- **PROBLEM DETAILS**: Please quote exactly the lines below from the line containing "Click Защита системы in the left panel" to the line containing "Task: Switch to the Paths tab", both lines included, and nothing else.

[MATERIAL FOR THIS EXERCISE Boundary: Start]

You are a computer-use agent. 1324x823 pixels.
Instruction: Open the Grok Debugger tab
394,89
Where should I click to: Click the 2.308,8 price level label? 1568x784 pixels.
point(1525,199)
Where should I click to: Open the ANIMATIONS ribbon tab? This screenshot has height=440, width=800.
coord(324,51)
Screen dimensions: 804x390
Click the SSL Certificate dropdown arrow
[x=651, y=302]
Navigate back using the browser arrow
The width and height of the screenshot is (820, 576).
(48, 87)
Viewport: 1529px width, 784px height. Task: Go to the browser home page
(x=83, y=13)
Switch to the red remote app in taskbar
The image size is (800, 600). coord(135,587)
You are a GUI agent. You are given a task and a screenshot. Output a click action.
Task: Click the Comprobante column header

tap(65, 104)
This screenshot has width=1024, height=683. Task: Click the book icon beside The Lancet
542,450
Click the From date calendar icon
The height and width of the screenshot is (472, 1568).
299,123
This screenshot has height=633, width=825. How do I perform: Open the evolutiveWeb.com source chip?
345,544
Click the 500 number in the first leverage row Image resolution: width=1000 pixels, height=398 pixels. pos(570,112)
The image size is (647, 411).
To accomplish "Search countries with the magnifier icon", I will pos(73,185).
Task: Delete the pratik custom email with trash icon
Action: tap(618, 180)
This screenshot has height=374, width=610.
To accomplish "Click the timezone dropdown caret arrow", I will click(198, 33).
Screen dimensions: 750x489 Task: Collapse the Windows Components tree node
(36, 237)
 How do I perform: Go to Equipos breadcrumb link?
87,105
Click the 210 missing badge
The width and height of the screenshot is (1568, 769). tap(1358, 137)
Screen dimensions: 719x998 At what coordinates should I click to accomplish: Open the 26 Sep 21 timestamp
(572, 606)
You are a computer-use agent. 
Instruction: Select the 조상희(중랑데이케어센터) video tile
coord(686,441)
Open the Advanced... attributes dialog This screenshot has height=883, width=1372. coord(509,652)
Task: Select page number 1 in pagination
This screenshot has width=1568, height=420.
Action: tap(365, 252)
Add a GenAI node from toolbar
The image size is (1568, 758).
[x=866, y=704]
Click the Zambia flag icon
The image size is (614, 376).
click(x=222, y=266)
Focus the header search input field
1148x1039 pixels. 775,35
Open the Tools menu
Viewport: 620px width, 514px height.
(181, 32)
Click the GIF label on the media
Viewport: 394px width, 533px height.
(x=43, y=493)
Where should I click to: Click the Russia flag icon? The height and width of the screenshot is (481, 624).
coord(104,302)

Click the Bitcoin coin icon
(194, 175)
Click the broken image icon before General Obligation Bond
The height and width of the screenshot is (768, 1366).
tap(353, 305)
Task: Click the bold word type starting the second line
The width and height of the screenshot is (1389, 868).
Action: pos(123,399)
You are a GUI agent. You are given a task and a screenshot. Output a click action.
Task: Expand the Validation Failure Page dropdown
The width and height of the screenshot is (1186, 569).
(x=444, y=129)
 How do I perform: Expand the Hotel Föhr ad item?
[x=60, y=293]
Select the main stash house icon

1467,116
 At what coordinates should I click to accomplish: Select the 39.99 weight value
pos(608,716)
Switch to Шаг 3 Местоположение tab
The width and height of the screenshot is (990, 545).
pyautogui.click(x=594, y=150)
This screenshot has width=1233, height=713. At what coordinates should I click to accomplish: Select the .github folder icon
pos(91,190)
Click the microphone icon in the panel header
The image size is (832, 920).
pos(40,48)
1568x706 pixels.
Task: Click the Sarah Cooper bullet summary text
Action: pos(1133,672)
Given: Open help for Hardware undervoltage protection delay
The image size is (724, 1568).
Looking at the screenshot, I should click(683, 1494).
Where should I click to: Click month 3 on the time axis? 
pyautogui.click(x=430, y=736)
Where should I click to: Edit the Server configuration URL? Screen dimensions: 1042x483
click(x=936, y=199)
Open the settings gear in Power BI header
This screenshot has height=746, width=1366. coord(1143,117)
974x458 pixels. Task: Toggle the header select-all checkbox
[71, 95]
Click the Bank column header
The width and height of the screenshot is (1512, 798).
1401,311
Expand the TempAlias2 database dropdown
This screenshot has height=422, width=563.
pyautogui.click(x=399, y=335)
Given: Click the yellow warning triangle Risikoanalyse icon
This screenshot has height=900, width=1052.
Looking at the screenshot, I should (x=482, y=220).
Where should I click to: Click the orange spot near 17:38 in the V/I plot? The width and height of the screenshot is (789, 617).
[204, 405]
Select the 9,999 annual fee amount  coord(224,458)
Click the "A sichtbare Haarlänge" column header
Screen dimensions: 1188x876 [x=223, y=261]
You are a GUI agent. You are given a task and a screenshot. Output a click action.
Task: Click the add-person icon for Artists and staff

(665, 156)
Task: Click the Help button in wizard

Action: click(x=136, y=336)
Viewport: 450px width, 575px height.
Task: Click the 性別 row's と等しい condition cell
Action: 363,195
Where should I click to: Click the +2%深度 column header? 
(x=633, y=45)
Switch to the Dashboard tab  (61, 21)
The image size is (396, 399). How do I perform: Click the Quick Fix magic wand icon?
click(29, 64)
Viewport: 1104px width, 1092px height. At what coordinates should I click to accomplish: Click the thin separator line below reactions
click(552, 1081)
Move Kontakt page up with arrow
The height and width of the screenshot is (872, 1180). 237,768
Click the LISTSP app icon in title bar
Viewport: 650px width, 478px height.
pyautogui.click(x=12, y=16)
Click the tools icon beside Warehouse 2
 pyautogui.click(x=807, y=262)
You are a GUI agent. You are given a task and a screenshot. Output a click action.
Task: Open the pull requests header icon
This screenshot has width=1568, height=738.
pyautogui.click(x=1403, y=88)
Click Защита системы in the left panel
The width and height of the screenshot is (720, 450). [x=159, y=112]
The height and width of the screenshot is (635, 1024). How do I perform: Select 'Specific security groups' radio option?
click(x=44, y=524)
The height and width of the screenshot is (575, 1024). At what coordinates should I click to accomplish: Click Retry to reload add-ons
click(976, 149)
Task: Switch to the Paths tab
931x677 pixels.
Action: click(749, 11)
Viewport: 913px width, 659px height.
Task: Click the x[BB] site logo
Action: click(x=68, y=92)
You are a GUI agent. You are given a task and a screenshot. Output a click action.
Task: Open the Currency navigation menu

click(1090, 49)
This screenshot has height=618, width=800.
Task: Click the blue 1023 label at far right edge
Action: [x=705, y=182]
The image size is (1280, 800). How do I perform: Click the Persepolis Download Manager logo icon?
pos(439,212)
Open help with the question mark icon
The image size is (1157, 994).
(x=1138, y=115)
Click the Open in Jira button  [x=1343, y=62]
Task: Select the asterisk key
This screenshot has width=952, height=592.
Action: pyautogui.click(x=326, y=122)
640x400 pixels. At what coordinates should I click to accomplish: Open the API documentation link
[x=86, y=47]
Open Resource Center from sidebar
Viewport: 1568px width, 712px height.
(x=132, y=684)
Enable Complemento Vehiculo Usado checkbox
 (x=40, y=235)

[MATERIAL FOR THIS EXERCISE Boundary: End]

- **TASK OUTPUT**:
Click Защита системы in the left panel
The width and height of the screenshot is (720, 450). [x=159, y=112]
The height and width of the screenshot is (635, 1024). How do I perform: Select 'Specific security groups' radio option?
click(x=44, y=524)
The height and width of the screenshot is (575, 1024). At what coordinates should I click to accomplish: Click Retry to reload add-ons
click(976, 149)
Task: Switch to the Paths tab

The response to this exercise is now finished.